Of all the artificial intelligence stories that have surfaced lately, a new one by Josh Dzieza in a collaboration for New York and The Verge is both compelling and surprising. He examines a simple-sounding premise: For AI models to work, they need to be fed with data — lots of data, almost unimaginable amounts of data. Enter the “annotators”. That means millions of people around the world are working for generally low wages and struggling with monotonous tasks like labeling photos of clothes to keep the AI models smarter. Behind “even the most impressive AI system are people — large numbers of people labeling data to train it and clearing data when confused,” writes Dzieza.

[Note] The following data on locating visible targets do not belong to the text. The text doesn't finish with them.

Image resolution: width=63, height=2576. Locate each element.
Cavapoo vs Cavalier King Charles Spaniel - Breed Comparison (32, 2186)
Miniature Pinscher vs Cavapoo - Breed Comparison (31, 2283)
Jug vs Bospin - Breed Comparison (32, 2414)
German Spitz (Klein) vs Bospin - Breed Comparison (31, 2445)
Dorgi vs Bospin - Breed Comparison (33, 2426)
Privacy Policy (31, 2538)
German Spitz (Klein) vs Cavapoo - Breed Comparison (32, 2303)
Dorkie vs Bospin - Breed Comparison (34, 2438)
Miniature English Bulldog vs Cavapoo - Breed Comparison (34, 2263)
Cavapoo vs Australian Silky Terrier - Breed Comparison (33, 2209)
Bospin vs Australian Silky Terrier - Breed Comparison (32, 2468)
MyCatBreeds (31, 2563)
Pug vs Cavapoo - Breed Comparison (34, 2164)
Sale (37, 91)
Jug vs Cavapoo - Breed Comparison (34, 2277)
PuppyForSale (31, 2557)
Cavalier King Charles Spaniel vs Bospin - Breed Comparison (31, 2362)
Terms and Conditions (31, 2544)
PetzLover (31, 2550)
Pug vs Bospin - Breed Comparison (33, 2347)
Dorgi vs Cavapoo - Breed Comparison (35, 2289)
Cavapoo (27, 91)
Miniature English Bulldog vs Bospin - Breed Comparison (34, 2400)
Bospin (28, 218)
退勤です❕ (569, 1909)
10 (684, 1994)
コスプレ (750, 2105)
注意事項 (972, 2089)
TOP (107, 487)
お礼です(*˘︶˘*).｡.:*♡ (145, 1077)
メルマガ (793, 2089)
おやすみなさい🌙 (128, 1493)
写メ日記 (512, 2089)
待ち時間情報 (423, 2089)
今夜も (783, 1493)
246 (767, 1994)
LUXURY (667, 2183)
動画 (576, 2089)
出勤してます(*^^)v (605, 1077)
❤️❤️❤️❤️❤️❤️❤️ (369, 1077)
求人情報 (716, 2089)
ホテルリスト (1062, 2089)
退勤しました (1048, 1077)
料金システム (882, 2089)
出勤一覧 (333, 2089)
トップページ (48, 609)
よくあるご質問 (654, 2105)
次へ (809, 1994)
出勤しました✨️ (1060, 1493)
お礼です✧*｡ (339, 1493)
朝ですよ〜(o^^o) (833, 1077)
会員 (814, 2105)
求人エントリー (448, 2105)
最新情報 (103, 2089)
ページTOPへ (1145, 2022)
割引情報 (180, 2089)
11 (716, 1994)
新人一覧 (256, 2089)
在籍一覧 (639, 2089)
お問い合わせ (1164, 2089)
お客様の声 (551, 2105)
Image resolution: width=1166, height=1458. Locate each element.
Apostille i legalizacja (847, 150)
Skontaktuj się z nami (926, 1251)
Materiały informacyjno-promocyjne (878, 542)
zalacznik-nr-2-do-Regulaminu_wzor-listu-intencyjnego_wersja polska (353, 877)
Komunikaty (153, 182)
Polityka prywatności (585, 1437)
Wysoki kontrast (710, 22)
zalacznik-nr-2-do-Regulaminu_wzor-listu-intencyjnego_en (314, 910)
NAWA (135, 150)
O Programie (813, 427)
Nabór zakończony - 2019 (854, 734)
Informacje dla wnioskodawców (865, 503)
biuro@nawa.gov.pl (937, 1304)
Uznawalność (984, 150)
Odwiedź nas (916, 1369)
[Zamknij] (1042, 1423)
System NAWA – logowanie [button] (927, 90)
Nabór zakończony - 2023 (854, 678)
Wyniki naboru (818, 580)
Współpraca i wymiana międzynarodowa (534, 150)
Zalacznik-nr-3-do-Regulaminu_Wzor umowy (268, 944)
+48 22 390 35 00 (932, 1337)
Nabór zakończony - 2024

In what he calls a burgeoning “global industry,” they work for companies that sell that data to large corporations at a high price, all of which encourages a culture of secrecy.
In fact, commentators are usually forbidden to talk about their work, even though they remain in the dark about the bigger picture anyway. (One big player is Scale AI, a Silicon Valley data provider.) “The result is that, with few exceptions, little is known about the information that drives the behavior of these systems, and even less about the people making that design. ” ” Dzieza interviewed two dozen commentators around the world, and even worked as one himself, to get the full picture. At one point, describing the entire man-machine feedback loop, he offers this amazing gem: ” ChatGPT seems so human because it was trained by an AI mimicking humans mimicking an AI pretending to be a better version of an AI trained to write human.” (The whole story is one worth reading.)